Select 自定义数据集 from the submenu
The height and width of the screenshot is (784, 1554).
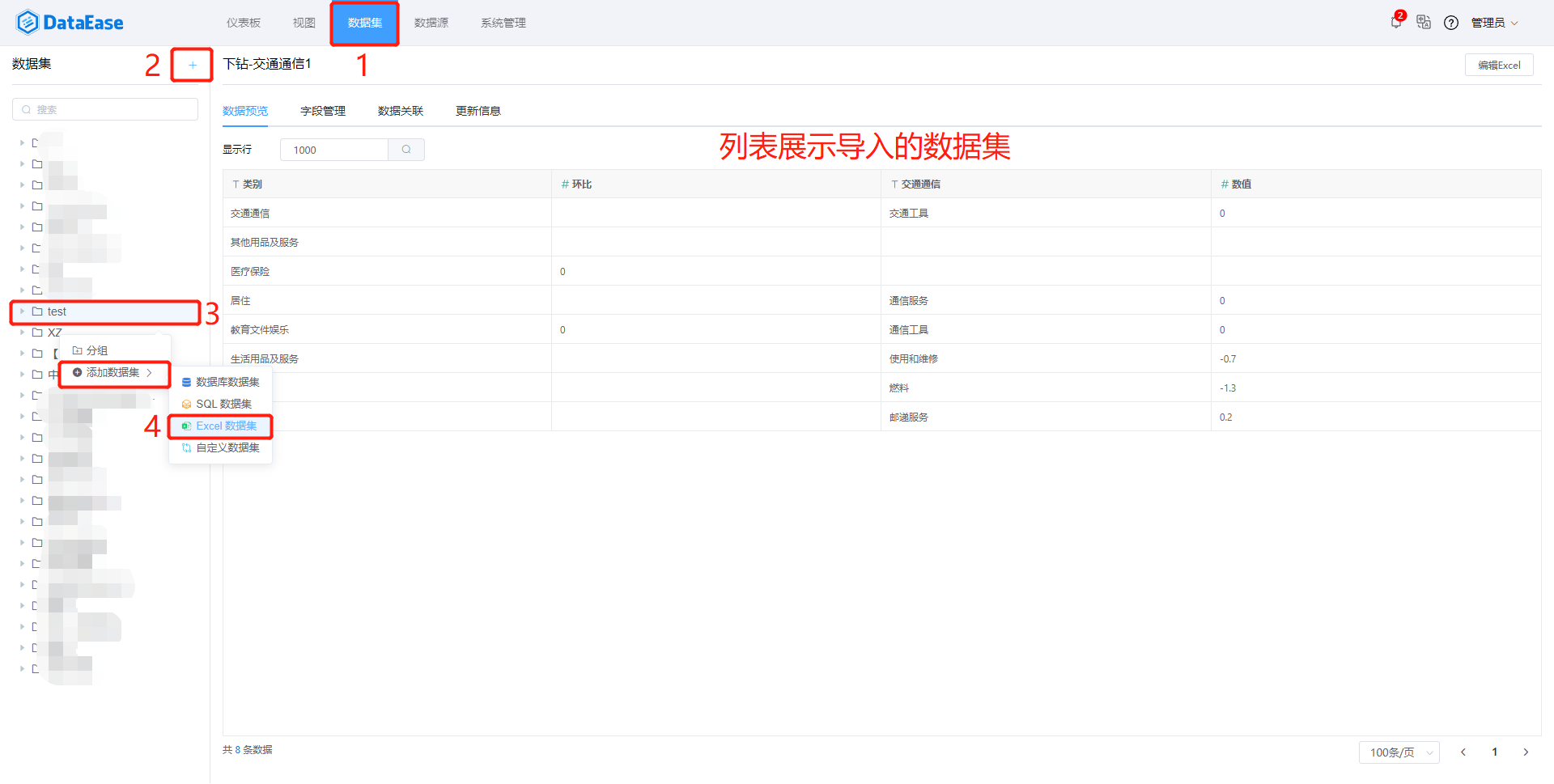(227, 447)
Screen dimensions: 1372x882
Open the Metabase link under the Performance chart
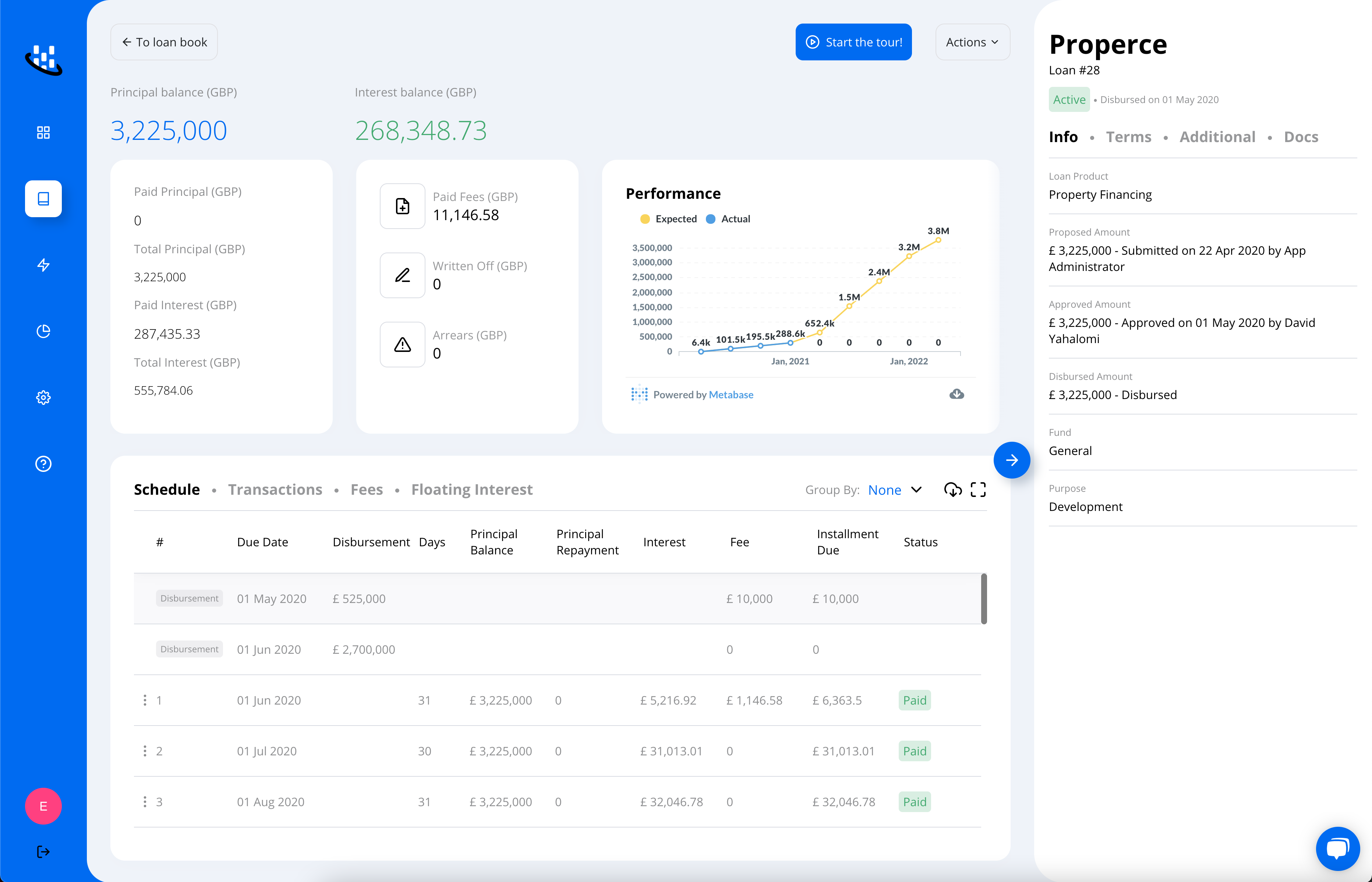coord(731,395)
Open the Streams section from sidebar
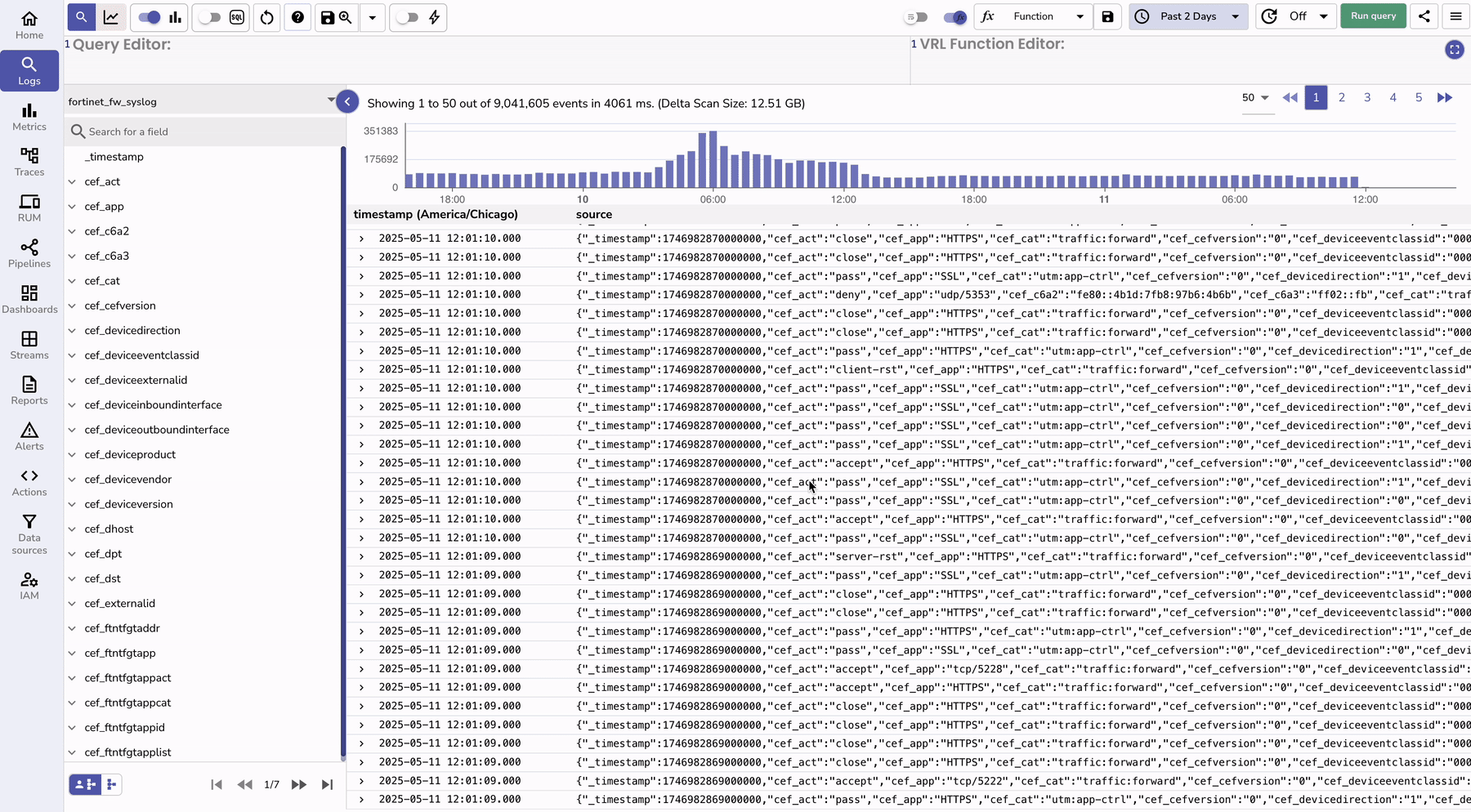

== == ==

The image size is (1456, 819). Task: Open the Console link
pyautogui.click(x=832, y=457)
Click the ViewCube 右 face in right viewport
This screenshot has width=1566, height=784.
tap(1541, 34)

== == ==

- [What is expected]: Each line above where the word "from" occurs should be returned in full.

- [Solved problem]:
Select 自定义数据集 from the submenu
Open the Streams section from sidebar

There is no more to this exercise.